As they were working on it, Linda happened to catch an episode of Donahue that had Susan Brownmiller as a guest. Brownmiller was the author of Against Our Will: Men, Women and Rape and was a founding member of a new anti-pornography group, which she was discussing on the show. Donahue asked her about Deep Throat, wondering, “Wasn’t [Linda] having a good time?” And Brownmiller said she couldn’t believe, no, that Linda had enjoyed herself.
Linda’s ears perked up. She had McGrady contact a member of WAP to confirm she hadn’t had a good time. And when she herself appeared on Donahue to promote Ordeal, Gloria Steinem was watching. Horrified by the way Donahue and his audience seemed to believe Linda was lying, she called McGrady, and then met with Linda herself. And then she wrote a piece for Ms. entitled, “Tell Me, Linda, What in Your Background Led You to a Concentration Camp?” People who’d worked with Linda and looked up to her were horrified; one referred to her, consistently, as a Benedict Arnold. But Linda had found a defender, and evidently she intended to cling to her.
From there things moved very quickly. Lovelace began speaking around the country at events for “Women Against Pornography,” the group Steinem and Brownmiller belonged to. She appeared on TV shows with Steinem, declaring that, “Everyone going to see Deep Throat is watching me being raped.” She appeared at protests of the screening of the film. She testified in favor of a Minneapolis ordinance, proposed by Dworkin and MacKinnon, which would have created a basis for women exploited by pornography to sue pornographers. Opponents claimed that the ordinance violated the First Amendment, and journalists always being interested in the protective of that prime directive, the ordinance effort became a kind of media circus. “The fact that this film is being shown and that my children will one day walk down the street and see their mother being abused,” Linda testified, “it makes me angry, makes me sad.” But the ordinance was eventually struck down as being too broad. And the anti-pornography movement sank under the accusations that it was pro-censorship. So Linda, again, was without a cause.

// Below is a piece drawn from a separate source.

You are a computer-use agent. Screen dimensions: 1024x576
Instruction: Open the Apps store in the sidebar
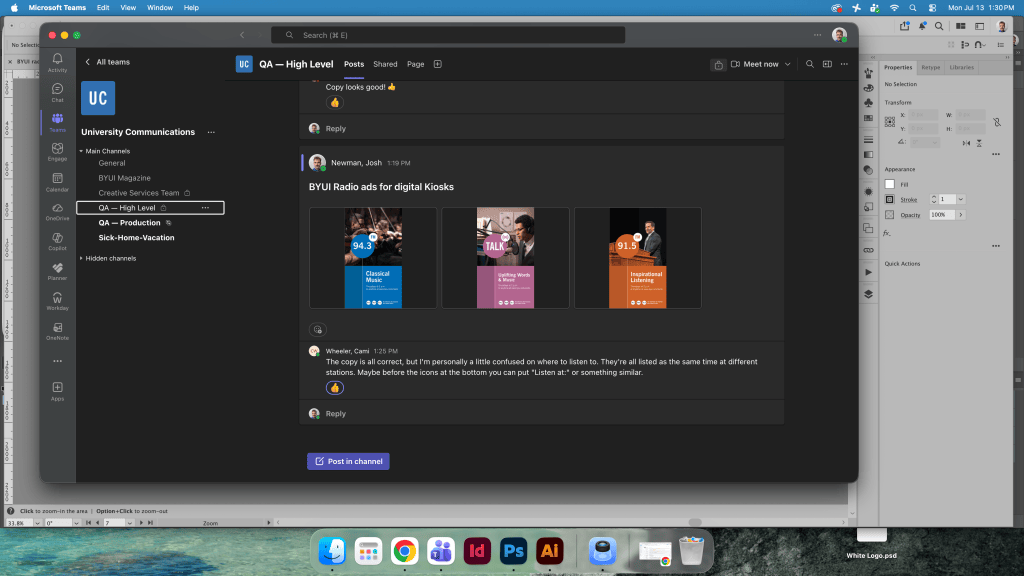[x=57, y=391]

Dworkin and MacKinnon remained close friends with Linda; the relationship with Steinem, apparently, was more fraught but still friendly. But she was disappointed that the effort had not succeeded in killing Deep Throat; the 17 days in the industry still trailed behind her. She developed health problems due to silicone leaks in her breasts from the injections a quack doctor had given her. She needed and received a liver transplant. And gradually, she became a drunk. Her marriage unravelled. She continued to give a few anti-pornography speeches at colleges, but privately she was a mess. She used meth and weed. She ran through a string of jobs. So desperate was she for money at one point that she posed for a fetish magazine called Leg Show, and attended memorabilia shows that included Deep Throat. To the people in porn who offered to help her, she spoke bitterly of the feminists she felt had used her — but still kept in touch with MacKinnon and Dworkin.
And then one day she was driving home from a friend’s house when her car veered inexplicably off the road and threw her 60 feet. No one knows why she lost control of the car, though some of her friends said dialysis had made her woozy. Due to a clerical error it took two days for the hospital to get in touch with her family. Two weeks later, they turned off the life support. She was 53. A friend heard a radio jockey making oral sex jokes; obituaries focused mainly on the cultural impact of Deep Throat rather than the toll it took on Linda itself. Which perhaps explains why Linda’s family still speaks so bitterly about the entire affair. In a 2005 documentary about Deep Throat, her sister Barbara said she was sad Chuck Traynor had died before she’d had a chance to get to him herself.
I wonder what she thinks of Lovelace, which effectively perpetuates the same old flat story. You aren’t left with any questions about whether Linda was really brutalized, of course. You know that it was a rough ordeal for her. But there’s a lot of giggling beforehand, a lot of fairy dust wasted on figures like Hugh Hefner, and just a blank declaration of Linda’s survival without any hint of all the speed bumps that came after. There’s a better movie to be made here, one that doesn’t think there are easy answers about either porn or about survival. I look forward, one day, to watching it.